### [DATA EXTRACT]
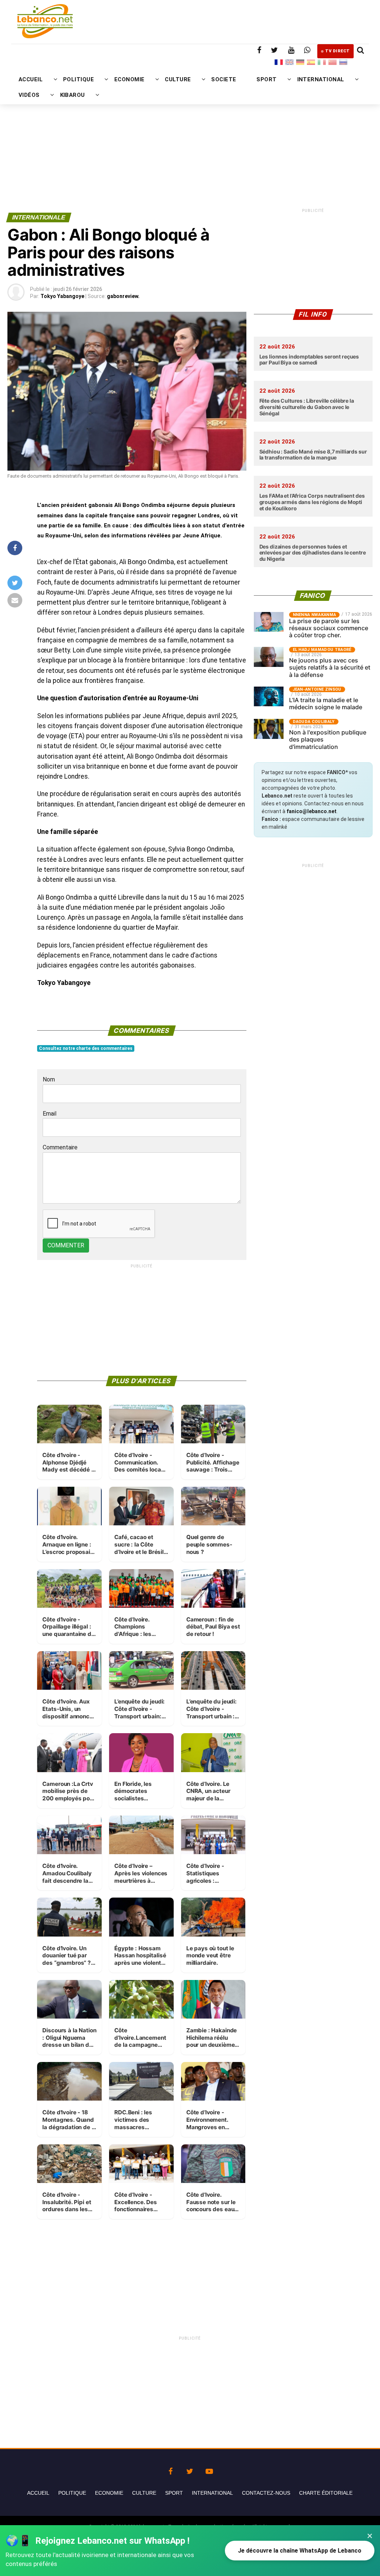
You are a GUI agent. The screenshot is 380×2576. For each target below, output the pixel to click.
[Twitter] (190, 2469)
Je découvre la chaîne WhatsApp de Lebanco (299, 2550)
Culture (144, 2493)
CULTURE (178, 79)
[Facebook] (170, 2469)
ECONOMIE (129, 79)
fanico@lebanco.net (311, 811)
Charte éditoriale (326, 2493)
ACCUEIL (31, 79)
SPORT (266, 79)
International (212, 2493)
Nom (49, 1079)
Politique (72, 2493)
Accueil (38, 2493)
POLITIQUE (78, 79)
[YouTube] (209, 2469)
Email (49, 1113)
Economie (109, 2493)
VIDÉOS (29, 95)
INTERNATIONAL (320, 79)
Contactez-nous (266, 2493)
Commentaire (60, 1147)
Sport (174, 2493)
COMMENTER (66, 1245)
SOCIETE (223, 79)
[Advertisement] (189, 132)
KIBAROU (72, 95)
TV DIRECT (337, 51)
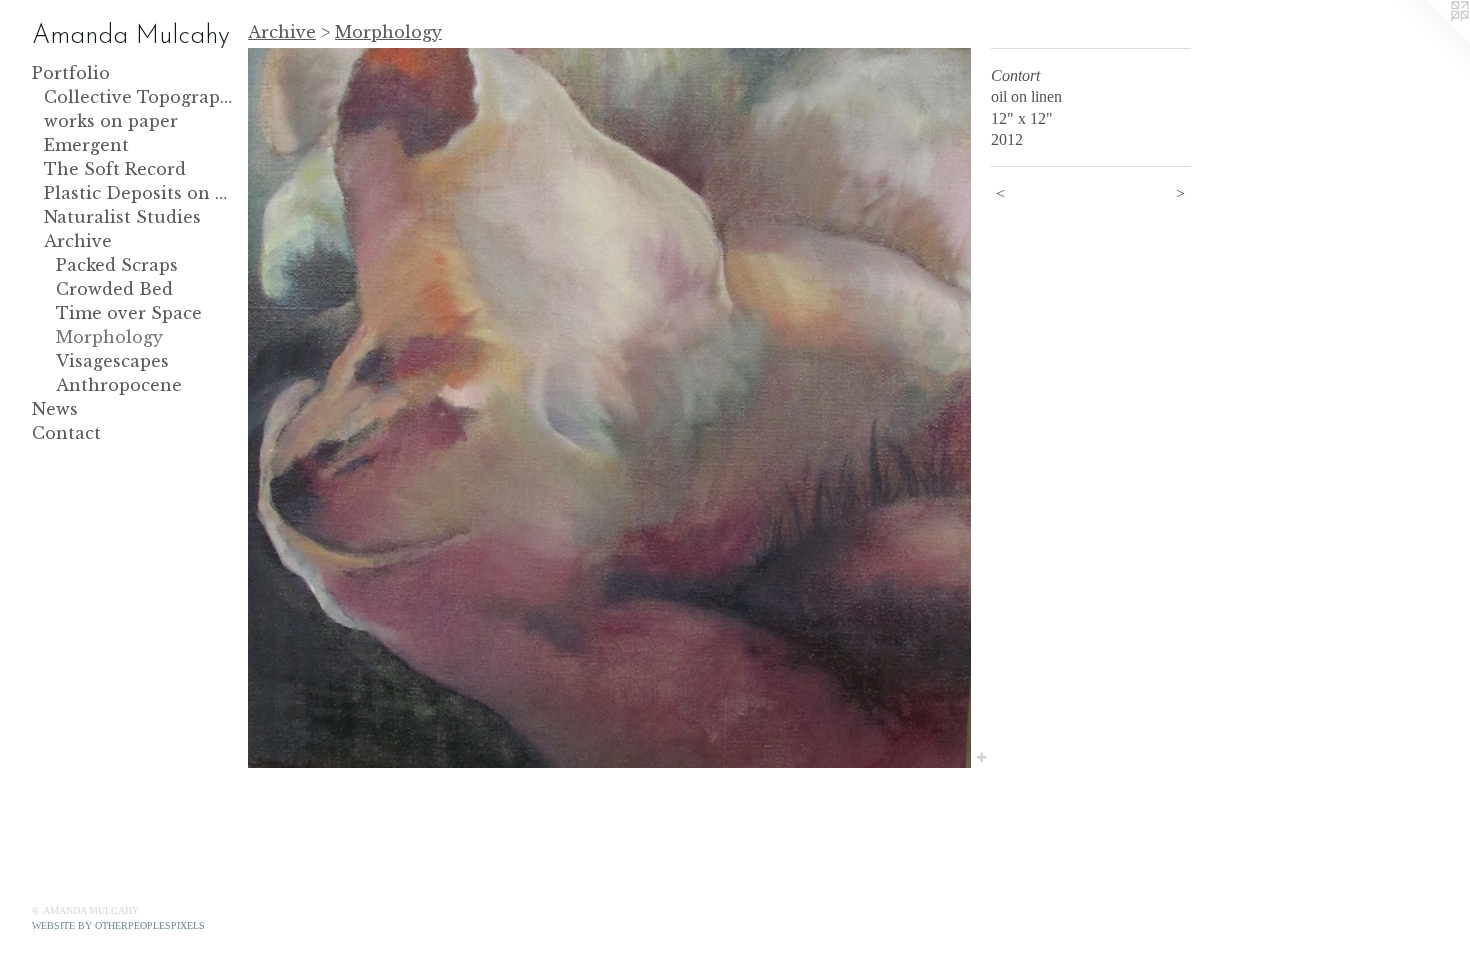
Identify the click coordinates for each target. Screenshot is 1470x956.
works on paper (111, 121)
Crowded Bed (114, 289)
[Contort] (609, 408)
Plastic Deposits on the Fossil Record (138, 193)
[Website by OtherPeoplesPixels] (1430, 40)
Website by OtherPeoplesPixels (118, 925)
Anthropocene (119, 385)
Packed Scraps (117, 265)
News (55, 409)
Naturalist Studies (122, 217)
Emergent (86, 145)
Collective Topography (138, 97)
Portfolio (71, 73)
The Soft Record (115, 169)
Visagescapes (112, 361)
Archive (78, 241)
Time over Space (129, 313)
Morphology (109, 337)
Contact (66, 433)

### [TASK GOAL]
Wherever a picture appears in the records, omit it, and transcribe everything else exactly.

### [EXERCISE SOLUTION]
You are a GUI agent. The screenshot is 380×2576. For each target below, output the pixel to click.
[Twitter] (190, 2469)
Je découvre la chaîne WhatsApp de Lebanco (299, 2550)
Culture (144, 2493)
CULTURE (178, 79)
[Facebook] (170, 2469)
ECONOMIE (129, 79)
fanico@lebanco.net (311, 811)
Charte éditoriale (326, 2493)
ACCUEIL (31, 79)
SPORT (266, 79)
International (212, 2493)
Nom (49, 1079)
Politique (72, 2493)
Accueil (38, 2493)
POLITIQUE (78, 79)
[YouTube] (209, 2469)
Email (49, 1113)
Economie (109, 2493)
VIDÉOS (29, 95)
INTERNATIONAL (320, 79)
Contactez-nous (266, 2493)
Commentaire (60, 1147)
Sport (174, 2493)
COMMENTER (66, 1245)
SOCIETE (223, 79)
[Advertisement] (189, 132)
KIBAROU (72, 95)
TV DIRECT (337, 51)
Identify the click coordinates for each target. Screenshot is 1470x956.
works on paper (111, 121)
Crowded Bed (114, 289)
[Contort] (609, 408)
Plastic Deposits on the Fossil Record (138, 193)
[Website by OtherPeoplesPixels] (1430, 40)
Website by OtherPeoplesPixels (118, 925)
Anthropocene (119, 385)
Packed Scraps (117, 265)
News (55, 409)
Naturalist Studies (122, 217)
Emergent (86, 145)
Collective Topography (138, 97)
Portfolio (71, 73)
The Soft Record (115, 169)
Visagescapes (112, 361)
Archive (78, 241)
Time over Space (129, 313)
Morphology (109, 337)
Contact (66, 433)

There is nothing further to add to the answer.